━━ Available records
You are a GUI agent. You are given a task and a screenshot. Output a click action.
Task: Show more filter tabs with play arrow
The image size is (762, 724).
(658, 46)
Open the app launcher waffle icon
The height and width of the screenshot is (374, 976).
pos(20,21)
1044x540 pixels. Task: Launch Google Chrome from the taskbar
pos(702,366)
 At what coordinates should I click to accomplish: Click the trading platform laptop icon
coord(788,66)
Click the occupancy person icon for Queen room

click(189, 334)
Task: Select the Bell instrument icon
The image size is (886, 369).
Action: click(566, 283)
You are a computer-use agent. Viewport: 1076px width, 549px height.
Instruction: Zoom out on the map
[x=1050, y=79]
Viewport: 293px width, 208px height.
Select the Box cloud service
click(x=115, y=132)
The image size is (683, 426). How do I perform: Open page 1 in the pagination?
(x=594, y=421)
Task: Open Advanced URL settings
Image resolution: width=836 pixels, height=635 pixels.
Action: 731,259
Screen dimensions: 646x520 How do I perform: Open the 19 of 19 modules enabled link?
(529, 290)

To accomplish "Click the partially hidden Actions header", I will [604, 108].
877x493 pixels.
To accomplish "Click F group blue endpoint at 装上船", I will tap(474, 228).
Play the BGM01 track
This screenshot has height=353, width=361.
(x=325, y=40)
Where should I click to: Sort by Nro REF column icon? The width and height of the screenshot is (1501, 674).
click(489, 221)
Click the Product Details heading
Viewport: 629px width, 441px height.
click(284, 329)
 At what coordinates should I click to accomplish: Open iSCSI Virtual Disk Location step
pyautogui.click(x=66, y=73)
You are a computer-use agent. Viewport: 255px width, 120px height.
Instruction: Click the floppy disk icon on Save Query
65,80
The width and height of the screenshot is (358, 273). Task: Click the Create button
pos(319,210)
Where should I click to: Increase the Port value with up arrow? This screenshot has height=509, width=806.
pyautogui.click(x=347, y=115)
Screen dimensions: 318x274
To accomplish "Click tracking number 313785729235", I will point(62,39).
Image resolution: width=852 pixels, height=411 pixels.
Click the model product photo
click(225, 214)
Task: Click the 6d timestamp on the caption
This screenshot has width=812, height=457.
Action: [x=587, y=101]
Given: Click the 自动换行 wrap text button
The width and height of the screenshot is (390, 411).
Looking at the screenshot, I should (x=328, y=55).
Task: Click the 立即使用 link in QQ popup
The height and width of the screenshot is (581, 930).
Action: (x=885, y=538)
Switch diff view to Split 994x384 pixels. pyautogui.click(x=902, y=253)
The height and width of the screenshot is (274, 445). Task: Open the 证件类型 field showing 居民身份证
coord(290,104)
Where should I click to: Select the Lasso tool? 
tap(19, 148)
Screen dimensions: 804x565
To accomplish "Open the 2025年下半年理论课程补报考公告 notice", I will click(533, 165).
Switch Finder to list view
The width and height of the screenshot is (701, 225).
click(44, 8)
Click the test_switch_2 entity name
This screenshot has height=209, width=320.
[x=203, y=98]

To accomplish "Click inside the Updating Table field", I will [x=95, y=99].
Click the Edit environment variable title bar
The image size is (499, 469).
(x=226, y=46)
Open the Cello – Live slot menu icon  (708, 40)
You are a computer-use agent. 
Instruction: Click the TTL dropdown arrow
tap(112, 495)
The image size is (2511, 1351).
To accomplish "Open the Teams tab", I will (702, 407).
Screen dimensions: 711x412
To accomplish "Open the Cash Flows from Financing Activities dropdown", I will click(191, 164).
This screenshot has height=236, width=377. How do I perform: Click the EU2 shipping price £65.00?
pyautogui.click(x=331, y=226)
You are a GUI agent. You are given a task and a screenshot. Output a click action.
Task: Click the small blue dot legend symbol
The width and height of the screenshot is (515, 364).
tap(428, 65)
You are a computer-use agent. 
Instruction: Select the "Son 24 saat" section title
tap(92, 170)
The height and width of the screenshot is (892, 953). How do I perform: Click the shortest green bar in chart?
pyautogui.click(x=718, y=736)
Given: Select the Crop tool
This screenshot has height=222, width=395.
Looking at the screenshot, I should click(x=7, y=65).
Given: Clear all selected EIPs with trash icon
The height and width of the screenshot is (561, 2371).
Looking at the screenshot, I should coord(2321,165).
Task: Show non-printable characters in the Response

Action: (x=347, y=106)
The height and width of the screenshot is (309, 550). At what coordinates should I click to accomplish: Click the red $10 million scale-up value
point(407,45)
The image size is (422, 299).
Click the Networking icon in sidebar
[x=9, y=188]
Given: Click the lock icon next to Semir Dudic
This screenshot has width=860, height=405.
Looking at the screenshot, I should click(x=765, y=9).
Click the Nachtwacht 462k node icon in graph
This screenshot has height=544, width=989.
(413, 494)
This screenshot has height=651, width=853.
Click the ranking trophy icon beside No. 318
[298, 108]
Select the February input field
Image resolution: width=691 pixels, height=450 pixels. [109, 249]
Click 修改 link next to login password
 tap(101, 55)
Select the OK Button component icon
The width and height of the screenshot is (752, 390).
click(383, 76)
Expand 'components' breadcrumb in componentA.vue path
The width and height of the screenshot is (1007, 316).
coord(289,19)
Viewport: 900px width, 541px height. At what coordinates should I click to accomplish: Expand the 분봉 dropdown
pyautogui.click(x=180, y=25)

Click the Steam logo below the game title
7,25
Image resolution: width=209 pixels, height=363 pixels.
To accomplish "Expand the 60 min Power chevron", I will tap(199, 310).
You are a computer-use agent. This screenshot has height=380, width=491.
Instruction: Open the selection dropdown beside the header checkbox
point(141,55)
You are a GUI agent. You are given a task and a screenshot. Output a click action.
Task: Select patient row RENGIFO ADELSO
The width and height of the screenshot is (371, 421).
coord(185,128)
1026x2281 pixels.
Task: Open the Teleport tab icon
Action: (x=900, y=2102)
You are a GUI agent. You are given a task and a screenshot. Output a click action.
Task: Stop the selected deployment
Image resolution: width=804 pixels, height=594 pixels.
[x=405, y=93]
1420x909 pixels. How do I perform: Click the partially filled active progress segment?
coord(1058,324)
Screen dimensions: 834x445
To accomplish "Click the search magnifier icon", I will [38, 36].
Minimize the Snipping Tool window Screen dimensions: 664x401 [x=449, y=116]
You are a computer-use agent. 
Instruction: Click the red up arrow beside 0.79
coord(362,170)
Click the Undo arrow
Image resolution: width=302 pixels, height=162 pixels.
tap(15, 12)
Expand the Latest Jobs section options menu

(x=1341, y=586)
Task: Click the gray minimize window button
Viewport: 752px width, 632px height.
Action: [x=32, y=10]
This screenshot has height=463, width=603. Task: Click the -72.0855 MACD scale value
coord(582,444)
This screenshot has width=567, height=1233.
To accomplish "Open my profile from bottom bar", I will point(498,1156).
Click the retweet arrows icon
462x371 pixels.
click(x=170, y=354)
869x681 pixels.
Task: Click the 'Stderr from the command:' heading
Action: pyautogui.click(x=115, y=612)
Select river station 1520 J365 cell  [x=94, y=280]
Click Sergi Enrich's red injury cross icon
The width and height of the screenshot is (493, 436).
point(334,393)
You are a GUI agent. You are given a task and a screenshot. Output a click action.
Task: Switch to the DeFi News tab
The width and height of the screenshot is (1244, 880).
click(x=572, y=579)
━━━━
**Exercise directions**
Look for the word "blue" in every line of the listing and copy the lines that have it.

**Answer**
To accomplish "Click F group blue endpoint at 装上船", I will tap(474, 228).
Task: Click the small blue dot legend symbol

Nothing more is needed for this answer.